UDCA, a naturally occurring bile acid approved in the 1980s for gallstones and primary biliary cirrhosis, has shown potential to improve mitochondrial function. In 2013, Professor Bandmann and colleagues at Sheffield performed a large-scale screening study of 2,000 compounds using skin cells from people with Parkinson's. The team found UDCA could rescue mitochondrial function and normalize energy levels in cells, leading to its prioritization for clinical trial by the International Linked Clinical Trials committee in 2015.
Addressing Critical Bottlenecks in Drug Development
The platform addresses a significant challenge in Parkinson's drug development: the transition from phase 2 to phase 3 trials. In 2023, there were only three phase 3 trials for potentially disease-modifying therapies. As a late-stage platform, EJS ACT-PD will facilitate the movement of promising treatments from phase 2 to 3 without requiring a complete restart of the trial process.
"Testing multiple treatments is just one way the platform accelerates the clinical trial process," according to the research team. The continuous nature of the platform eliminates the traditional stop-start approach, allowing for ongoing evaluation of new therapies.
Enhanced Accessibility and Patient-Centered Design
The EJS ACT-PD consortium spent five years bringing together researchers, charities including Cure Parkinson's, and people with Parkinson's to design an accessible trial that delivers meaningful results. The platform will operate across over 40 sites in England, Wales, Scotland, and Northern Ireland, with sites in London and Newcastle already open and the remaining sites expected to open over the next six months.
Recognizing the challenges faced by people with Parkinson's, the trial offers virtual study visits as an alternative to in-clinic appointments. Additionally, medications will be delivered directly to participants' homes, reducing travel burden. These accessibility features were directly influenced by people with Parkinson's who participated in the Patient and Public Involvement and Engagement (PPIE) working group.
"Having Parkinson's can be frightening and lonely; it's easy to lose hope," said Katy O'Malley, who lives with Parkinson's and is a member of the EJS ACT-PD PPIE working group. "We need a treatment to slow or stop the progression of this disease, urgently. This trials platform has the potential to knock years off the time this will take, so I really hope it gives people with Parkinson's a good reason to stay positive."

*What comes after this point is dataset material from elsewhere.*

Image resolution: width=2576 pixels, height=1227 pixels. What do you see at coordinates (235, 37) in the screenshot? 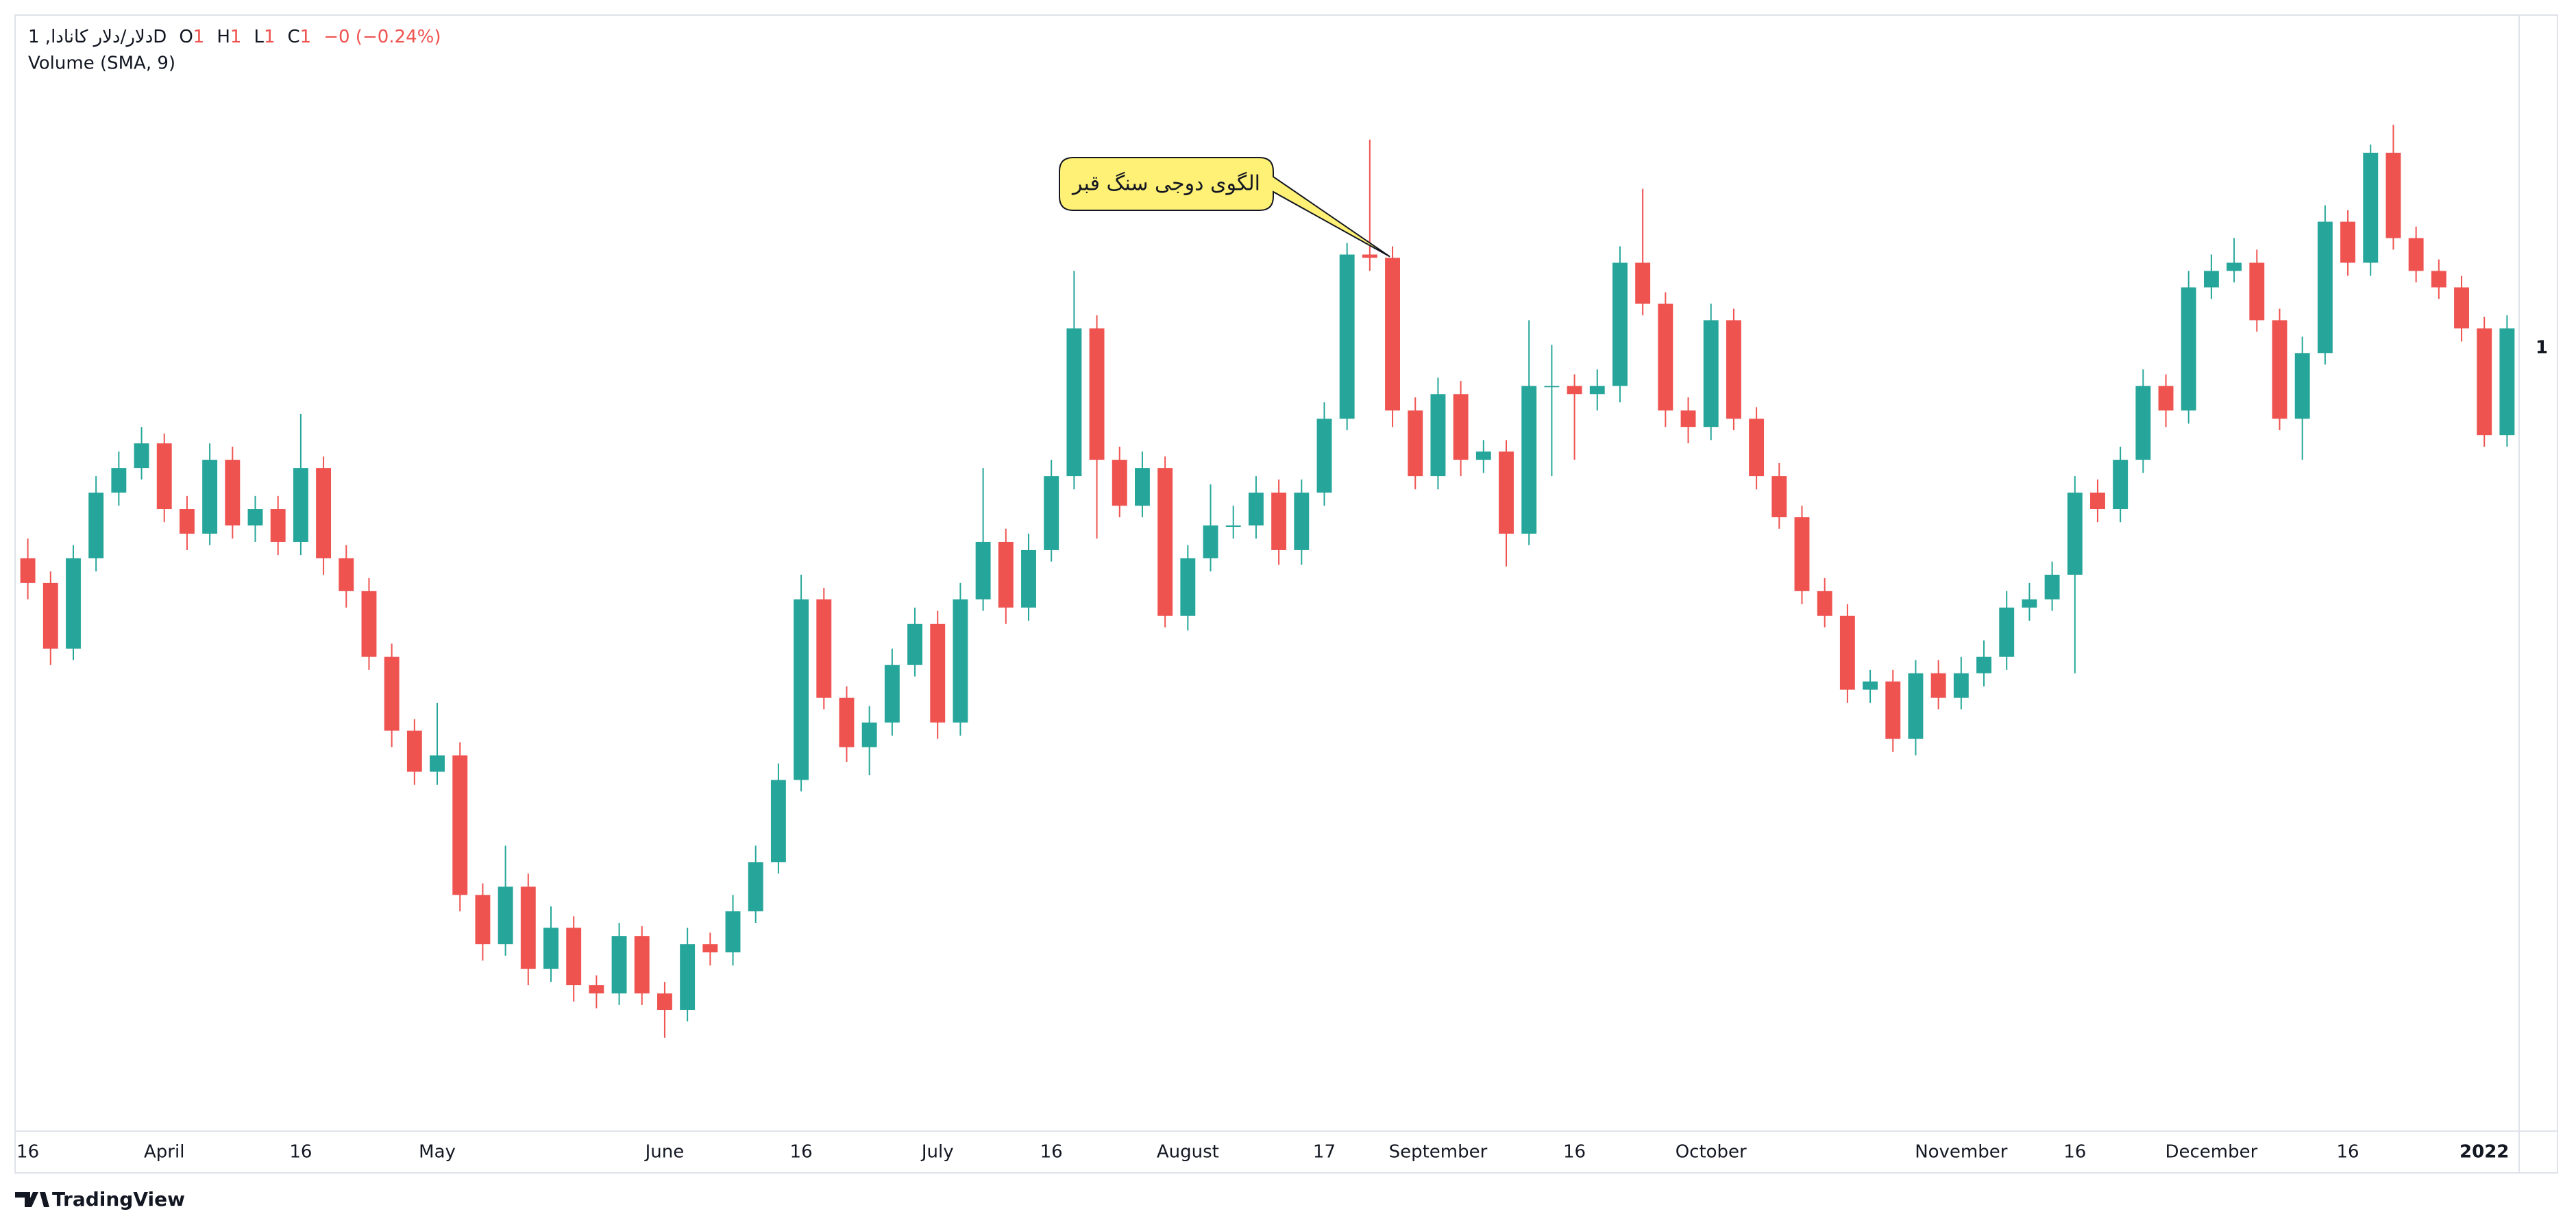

Helen Matthews, CEO of Cure Parkinson's, emphasized the collaborative achievement: "Thanks to this innovative clinical trial programme, more people with Parkinson's than ever before will have the opportunity to participate in disease-modifying research. We're proud to have played a key role in the collaborative effort, bringing partner funders Van Andel Institute, The Gatsby Charitable Foundation, with The John Black Charitable Foundation and our own donors together to realise this project."
The launch of EJS ACT-PD recruitment represents a significant milestone in Parkinson's research, offering new hope for the development of treatments that could slow, stop, or reverse disease progression while providing unprecedented opportunities for patient participation in clinical research.